As federal judges in state after state rule in favor of same-sex marriage — Oregon, Utah, Arkansas, Pennsylvania — six gay couples in Florida who filed a lawsuit against the state in an attempt to overturn its ban on marriage equality will have their day in court this summer. The Eleventh Judicial Court Judge Sarah Zabel will hear the case in Miami on July 2.
“Today the majority of Floridians stand with us, as there is no reasonable argument for discrimination against our families,” said Equality Florida Institute Chief Executive Officer Nadine Smith. “Throughout the nation, courts have ruled that these harmful laws are outdated and out of step, and we believe that equality and justice will prevail in Florida, as well.”
In other LGBT news:
• A binational, married gay couple that legally wed in Massachusetts last summer has filed a lawsuit against Florida Atlantic University for not recognizing their marriage. The university rejected one of the men’s application for in-state tuition based on their marriage because Florida law doesn’t recognize same-sex marriage.

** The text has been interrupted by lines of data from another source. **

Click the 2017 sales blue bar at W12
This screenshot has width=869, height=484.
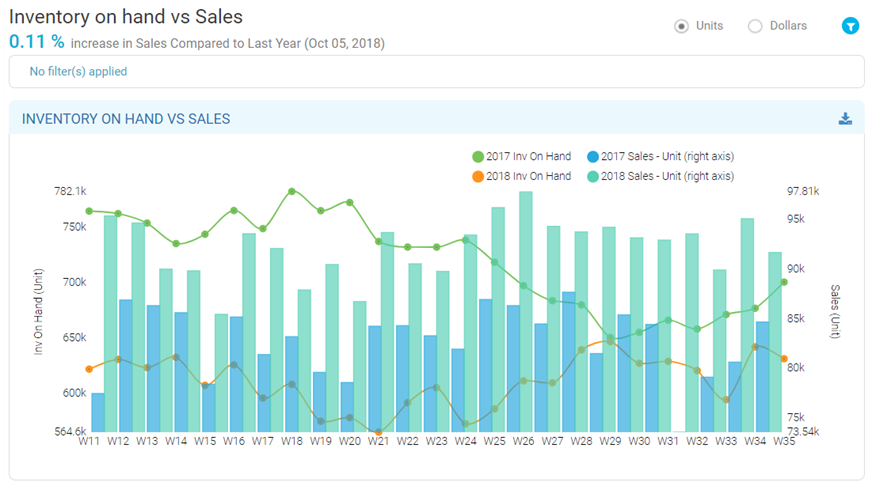(x=126, y=366)
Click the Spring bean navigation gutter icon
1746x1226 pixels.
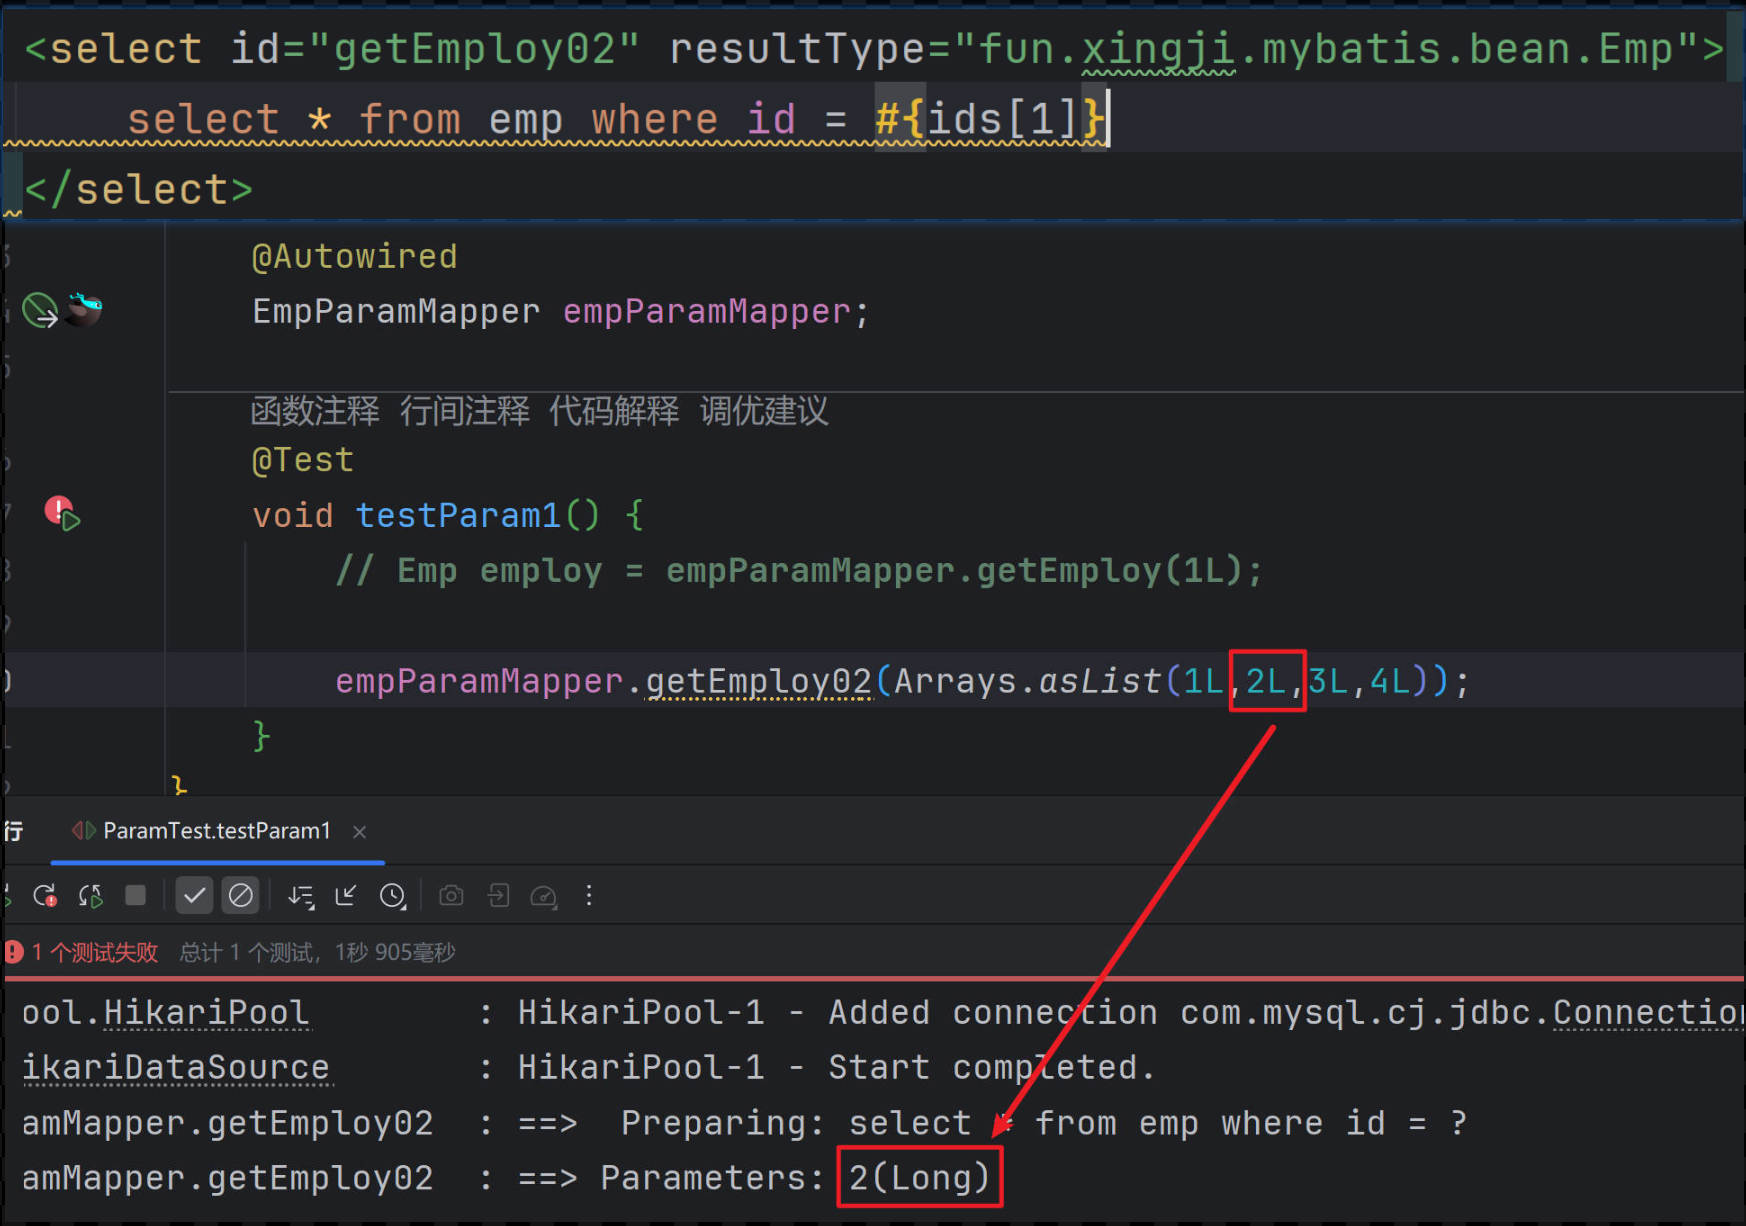tap(40, 311)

• Common Core educational standards already are a divisive topic. But one Florida lawmaker is taking the debate to a new level.
Republican State Rep. Charles Van Zant claims the Common Core will turn students gay. He said that the American Institute for Research, which is developing Common Core testing for Florida, “are promoting as hard as they can, any youth that is interested in the LGBT agenda.”

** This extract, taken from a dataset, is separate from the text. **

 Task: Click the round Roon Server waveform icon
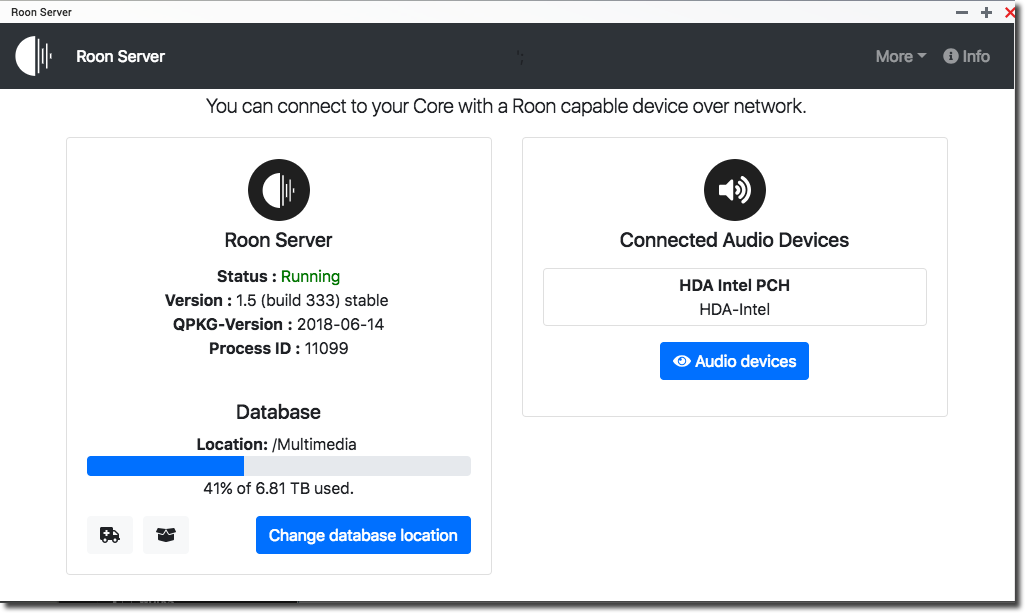point(279,189)
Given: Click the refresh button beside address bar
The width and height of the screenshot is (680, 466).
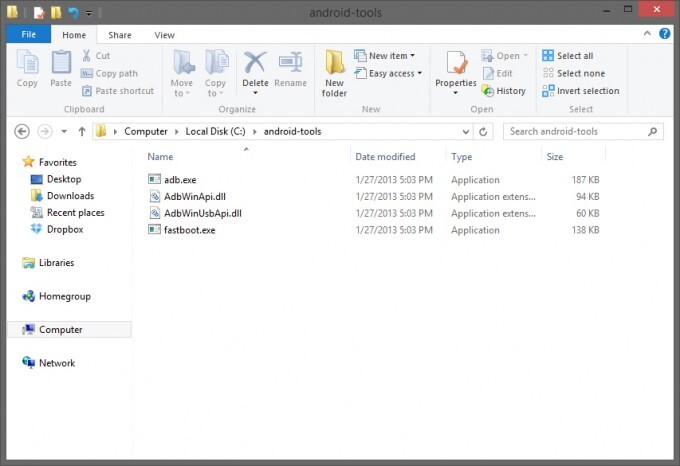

He made these comments at the Operation Education Conference in Orlando in March, and also told attendees: "These people that will now receive $220 million from the state of Florida, unless this is stopped, will promote double-mindedness in state education and will attract every one of your children to become as homosexual as they possibly can.”
• St. Petersburg Mayor Rick Kriseman has made a deal with St. Pete Pride to waive half of the security and cleanup fees associated with the festivities planned for June 27-29, which were estimated to cost the organization $69,000. The city has sponsored the annual event in name only for the past few years, and this is the first time the city has offered assistance beyond that.
Mayor Kriseman will also be the first city leader to ever take part in the Pride parade. And it’s the first time that city police officers and firefighters will be permitted to walk in the parade in uniform.